Sunday, February 27, 2011

Er....

So in the end (at midnight!) the hire car turned up and I went to CZ and worked and came back and.... that was nearly a week ago now and I have been neglecting you. Truth is I haven’t felt like blogging this week. Six days away, including a working weekend, left me needing to catch up on other things and, well, just put my feet up too. (On top of that I think a bit of writer’s block has set in again).  

Some advance warning too that posts may continue to be a bit quiet here for the next week or two. This is due to the impending reorganisation of the room that is home to my blogging activities. The reorganisation includes re-siting the hi-fi, and retiring the desktop PC for a new laptop that should arrive in the next few days. This will also require the introduction of new gizmo to connect the laptop to the hi-fi, and you know those sort of things often turn out to be much more difficult to achieve than they should be.
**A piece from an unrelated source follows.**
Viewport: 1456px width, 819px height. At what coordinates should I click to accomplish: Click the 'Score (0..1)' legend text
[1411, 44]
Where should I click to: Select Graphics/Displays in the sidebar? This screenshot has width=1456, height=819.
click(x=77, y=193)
With this in mind I thought I had better put up a couple of tracks today to keep things going.


Erma Franklin, elder sister to Aretha and Carolyn, was a great singer in her own right. Too often given the wrong material or standards to cover, she also did not seem to be blessed with the greatest of good fortune in her recording career which was a bit of a stop start affair throughout the Sixties and didn’t last into the Seventies. In the end she wasn’t dealt a good hand healthwise either, and she sadly succumbed to throat cancer in 2002.

Ermas’s greatest work was released on the Shout label in 1967 and she also had some strong sides released on Brunswick in 1969.
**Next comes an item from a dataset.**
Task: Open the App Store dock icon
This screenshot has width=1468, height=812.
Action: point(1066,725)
“Open Up Your Soul” was the follow up to her most well know song “Piece Of My Heart” and is a wonderful slab of uplifting churchy soul.


In 1969 she scored another Top 50 R&B hit on Brunswick with “Gotta Find Me A Lover”. The B side of this release - “Change My Thoughts From You” -  was every bit as good as the A side, if not better, and should be better known on the dancefloors.

A top drawer soul voice that left a shockingly small back catalogue.